Simultaneous voltammetric determination of ascorbic acid and uric acid using a seven-hole carbon nanotube paste multielectrode array

In this study, a seven-hole multielectrode array comprising six carbon nanotube paste working electrodes and a carbon nanotube paste counter electrode (Fig. 1) was designed and fabricated. To reduce sample consumption, a novel 'micro-drop' cell including an Ag/AgCl micro-reference electrode was fabricated for simultaneous determination of ascorbic acid and uric acid via cyclic voltammetry (CV) and square wave voltammetry (SWV) on the multielectrode array fabricated. In the simultaneous detection of ascorbic acid and uric acid using CV at carbon nanotube paste working electrodes, the oxidation peak separation of ascorbic acid and uric acid increased from 0.09 V to 0.15 V, and the oxidation peak currents of ascorbic acid and uric acid were greatly enhanced compared with carbon paste working electrodes.

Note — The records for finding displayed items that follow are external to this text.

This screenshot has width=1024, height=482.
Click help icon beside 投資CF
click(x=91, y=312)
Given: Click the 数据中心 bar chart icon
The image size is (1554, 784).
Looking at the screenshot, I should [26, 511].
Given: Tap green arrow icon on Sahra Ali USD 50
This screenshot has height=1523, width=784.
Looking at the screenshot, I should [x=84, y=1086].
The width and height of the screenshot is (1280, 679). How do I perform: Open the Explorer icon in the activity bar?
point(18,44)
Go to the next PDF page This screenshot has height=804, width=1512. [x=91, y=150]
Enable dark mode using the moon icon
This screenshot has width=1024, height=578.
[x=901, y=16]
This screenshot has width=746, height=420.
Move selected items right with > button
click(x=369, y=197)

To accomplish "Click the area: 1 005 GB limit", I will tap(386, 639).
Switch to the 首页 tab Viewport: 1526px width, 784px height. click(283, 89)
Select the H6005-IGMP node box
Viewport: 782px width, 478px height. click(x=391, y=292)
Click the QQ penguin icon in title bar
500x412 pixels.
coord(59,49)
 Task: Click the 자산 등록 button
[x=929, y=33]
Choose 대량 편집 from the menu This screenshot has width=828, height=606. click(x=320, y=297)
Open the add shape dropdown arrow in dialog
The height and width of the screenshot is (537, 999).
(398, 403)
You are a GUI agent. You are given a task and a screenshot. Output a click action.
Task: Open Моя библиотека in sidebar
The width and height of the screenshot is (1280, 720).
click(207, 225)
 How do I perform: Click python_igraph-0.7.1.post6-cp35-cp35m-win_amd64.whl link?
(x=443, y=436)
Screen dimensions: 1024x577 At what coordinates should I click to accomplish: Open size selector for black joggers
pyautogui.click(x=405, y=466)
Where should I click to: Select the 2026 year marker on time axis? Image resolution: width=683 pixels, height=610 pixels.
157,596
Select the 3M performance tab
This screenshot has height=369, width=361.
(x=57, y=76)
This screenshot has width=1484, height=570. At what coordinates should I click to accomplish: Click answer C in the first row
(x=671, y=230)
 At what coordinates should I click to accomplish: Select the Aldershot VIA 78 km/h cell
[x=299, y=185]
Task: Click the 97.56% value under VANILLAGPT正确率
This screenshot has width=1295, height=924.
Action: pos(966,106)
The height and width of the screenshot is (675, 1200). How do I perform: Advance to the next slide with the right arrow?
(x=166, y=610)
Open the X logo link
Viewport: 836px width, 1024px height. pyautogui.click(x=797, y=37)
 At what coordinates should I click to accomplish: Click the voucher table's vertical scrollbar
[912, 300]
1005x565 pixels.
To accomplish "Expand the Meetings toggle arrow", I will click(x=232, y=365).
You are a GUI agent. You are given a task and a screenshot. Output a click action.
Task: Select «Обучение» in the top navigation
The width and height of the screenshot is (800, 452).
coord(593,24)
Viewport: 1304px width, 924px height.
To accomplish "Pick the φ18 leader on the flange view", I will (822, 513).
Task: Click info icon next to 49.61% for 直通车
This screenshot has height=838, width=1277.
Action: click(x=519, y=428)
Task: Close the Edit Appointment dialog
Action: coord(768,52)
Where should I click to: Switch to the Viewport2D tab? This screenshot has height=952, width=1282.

Under the optimized conditions, the oxidation peak currents were linear over ranges from 2.0 x 10(-6) M to 8.0 x 10(-4) M for ascorbic acid in the presence of 6.0 x 10(-6) M uric acid, and from 2.0 x 10(-7) M to 8.0 x 10(-5) M for uric acid in the presence of 2.0 x 10(-4) M ascorbic acid with detection limits of 1.0 x 10(-6) M and 9.0 x 10(-8) M (S/N = 3), respectively. The effect of potential interferences including compounds usually found in human fluids (L-lysine, glucose, citric acid, glycin and cystine) were examined. The proposed method has been successfully applied to the determination of ascorbic acid and uric acid in human urine with satisfactory results. This work demonstrates that the use of carbon nanotube paste multielectrode array is a promising strategy for simultaneous electrochemical determination of isomers of organic compounds.